Tourists are common targets for theft, such as pick-pocketing and bag snatching, and crime rates rise during holiday periods.

Incidents occur:

  • at resorts
  • at beaches
  • at airports
  • at bus stations
  • on public transportation

Travellers staying at all-inclusive resorts may have belongings stolen from "hotel room safes, as well as from cars, particularly rentals."

Thieves also steal bags and other valuables by grabbing them as they drive by on motorcycles, scooters or bicycles. They may even reach into vehicles, including taxis, when they are stopped at red lights.

Checked baggage has also been stolen from airports, most often when travellers are departing. Items have also been stolen from carry-on bags as travellers pass through security. 

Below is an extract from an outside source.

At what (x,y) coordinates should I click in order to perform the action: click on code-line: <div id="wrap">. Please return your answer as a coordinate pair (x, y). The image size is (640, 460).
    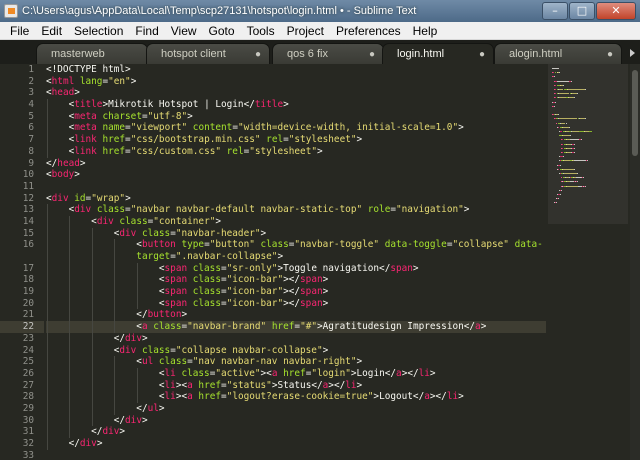
    Looking at the image, I should click on (296, 199).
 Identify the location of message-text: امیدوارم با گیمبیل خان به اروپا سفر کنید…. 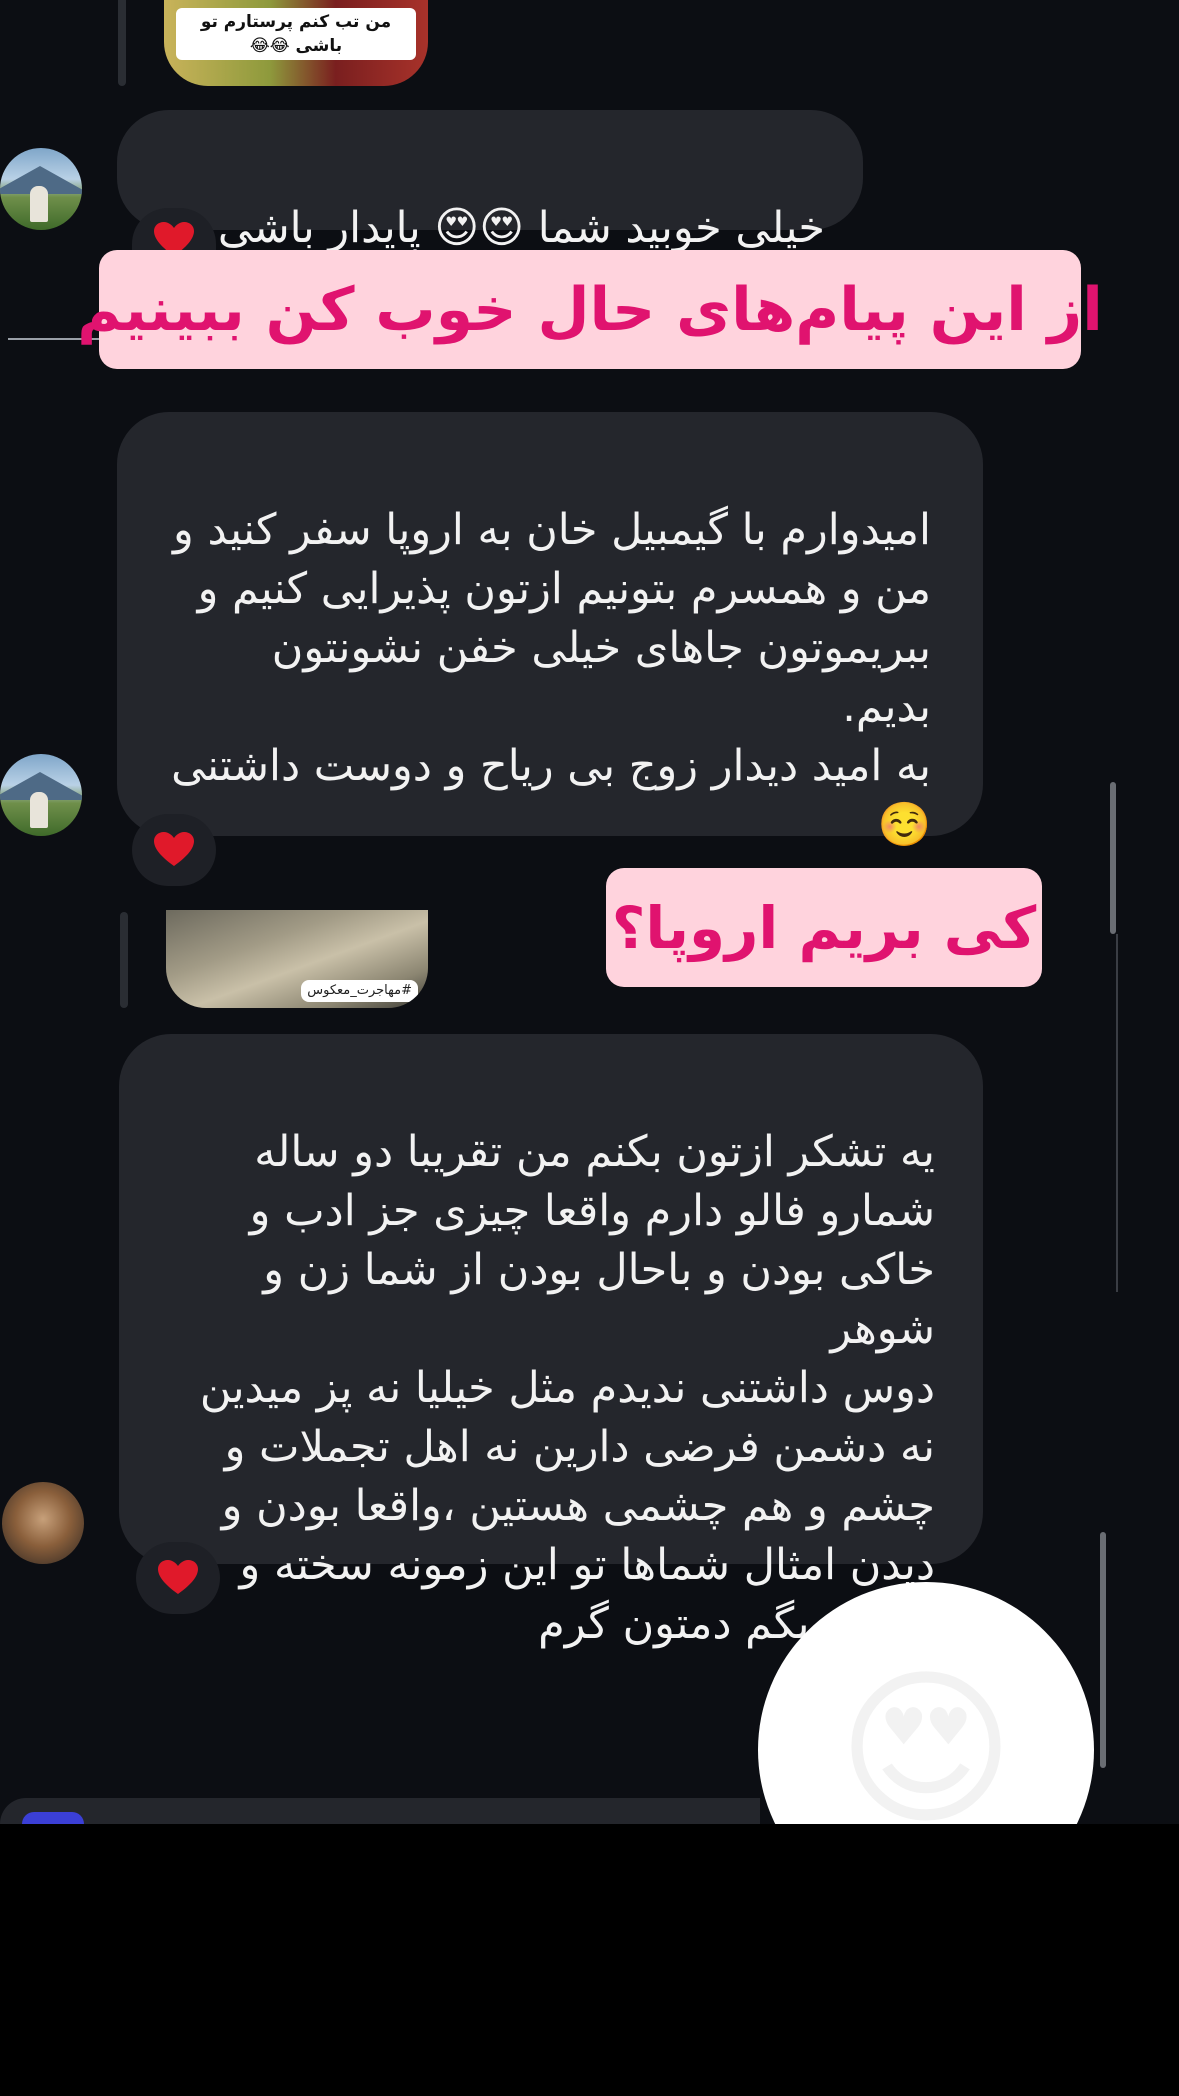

  • Be wary of individuals who ask for directions or who try to be too helpful
  • Watch out for hustlers selling various wares, particularly in Santo Domingo
  • Stay at hotels or resorts with good security
  • Be wary of anyone who tries to enter your room
  • Ensure that your personal belongings, including your passport and other travel documents, are secure at all times
  • Avoid carrying your bag slung over your shoulder
  • Carry only small amounts of money and avoid showing signs of affluence
  • Keep electronic devices like cellphones, tablets, laptops and cameras out of sight
  • Keep car doors locked, windows up and your belongings out of sight
  • Don’t pack valuables in your checked luggage
  • Verify that your luggage has not been tampered with before you check in at the airport

When it comes to purchasing travel insurance, Canadians should consider that most policies include a clause that outlines government travel advisories. You may not be entitled to reimbursement for trip cancellation if you purchase a holiday while a warning is in place, depending on the level of risk that has been assessed by the Canadian government.